Assignment: Structural Psychology
I may, perhaps, digress here for a moment, to raise and attempt to answer two questions which naturally suggest themselves: the questions whether this conservation is wise, and whether it is likely to persist. I believe that both should be answered in the affirmative. As has been indicated above, the morphological study of mind serves, as no other method of study can, to enforce and sustain the thesis that psychology is a science, and not a province of metaphysics; and recent writing shows clearly enough that this truth has need of constant reiteration.
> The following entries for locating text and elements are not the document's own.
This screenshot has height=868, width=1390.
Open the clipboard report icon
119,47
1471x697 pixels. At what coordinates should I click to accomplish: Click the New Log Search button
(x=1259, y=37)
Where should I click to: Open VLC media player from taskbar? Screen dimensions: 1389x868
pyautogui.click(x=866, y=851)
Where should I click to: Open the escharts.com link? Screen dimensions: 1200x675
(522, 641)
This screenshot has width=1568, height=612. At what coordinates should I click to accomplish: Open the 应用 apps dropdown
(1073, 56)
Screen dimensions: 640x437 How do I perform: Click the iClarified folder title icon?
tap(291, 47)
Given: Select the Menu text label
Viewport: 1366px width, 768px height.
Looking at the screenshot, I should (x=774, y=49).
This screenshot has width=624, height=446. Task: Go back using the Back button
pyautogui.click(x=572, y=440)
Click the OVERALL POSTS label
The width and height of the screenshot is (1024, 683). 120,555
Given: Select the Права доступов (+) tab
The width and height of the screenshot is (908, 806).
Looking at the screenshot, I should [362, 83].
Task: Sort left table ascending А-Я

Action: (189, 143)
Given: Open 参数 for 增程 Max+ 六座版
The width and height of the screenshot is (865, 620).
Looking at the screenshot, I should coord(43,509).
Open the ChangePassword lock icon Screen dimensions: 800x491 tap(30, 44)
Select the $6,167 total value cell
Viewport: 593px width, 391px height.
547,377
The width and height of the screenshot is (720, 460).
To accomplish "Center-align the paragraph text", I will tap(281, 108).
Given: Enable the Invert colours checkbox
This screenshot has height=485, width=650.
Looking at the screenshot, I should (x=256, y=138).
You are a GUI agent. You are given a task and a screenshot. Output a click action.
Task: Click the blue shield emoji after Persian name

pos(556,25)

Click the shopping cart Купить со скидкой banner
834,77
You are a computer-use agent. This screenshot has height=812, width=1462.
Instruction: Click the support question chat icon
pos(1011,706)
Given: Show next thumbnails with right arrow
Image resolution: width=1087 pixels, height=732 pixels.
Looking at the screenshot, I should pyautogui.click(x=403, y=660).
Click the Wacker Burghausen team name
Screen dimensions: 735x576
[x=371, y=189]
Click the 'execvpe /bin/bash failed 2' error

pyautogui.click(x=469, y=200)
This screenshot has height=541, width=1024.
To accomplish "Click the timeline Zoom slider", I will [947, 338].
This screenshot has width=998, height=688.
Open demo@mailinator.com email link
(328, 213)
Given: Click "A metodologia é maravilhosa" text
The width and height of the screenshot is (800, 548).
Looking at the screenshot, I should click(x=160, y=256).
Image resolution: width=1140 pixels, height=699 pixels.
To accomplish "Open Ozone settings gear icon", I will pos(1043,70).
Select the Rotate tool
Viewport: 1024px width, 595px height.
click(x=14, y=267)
Moreover, there is still so much to be done in the field of analysis (not simply analysis of the higher processes, though these will of course benefit in the long run, but also analysis of perception and feeling and idea) that a general swing of the laboratories towards functional work would be most regrettable. It seems probable, if one may presume to read the signs of the times, that experimental psychology has before it a long period of analytical research, whose results, direct and indirect, shall ultimately serve as basis for the psychology of function; unless, indeed, – and this is beyond predicting, – the demands laid upon psychology by the educationalist become so insistent as partially to divert the natural channels of investigation.
The remaining four psychologies may be dismissed with a briefer mention.
3. Ontogenetic psychology, the psychology of individual childhood and adolescence, is now a subject of wide interest, and has a large literature of its own.
4. Taxonomic psychology is not yet, and in all likelihood will not be, for some time to come, anything more than an ingredient in ‘descriptive,’ and a portion of individual, psychology. It deals with such topics as the classification of emotions, instincts and impulses, temperaments, etc., the hierarchy of psychological ‘selves,’ the typical mind of social classes (artists, soldiers, literary men), and so forth.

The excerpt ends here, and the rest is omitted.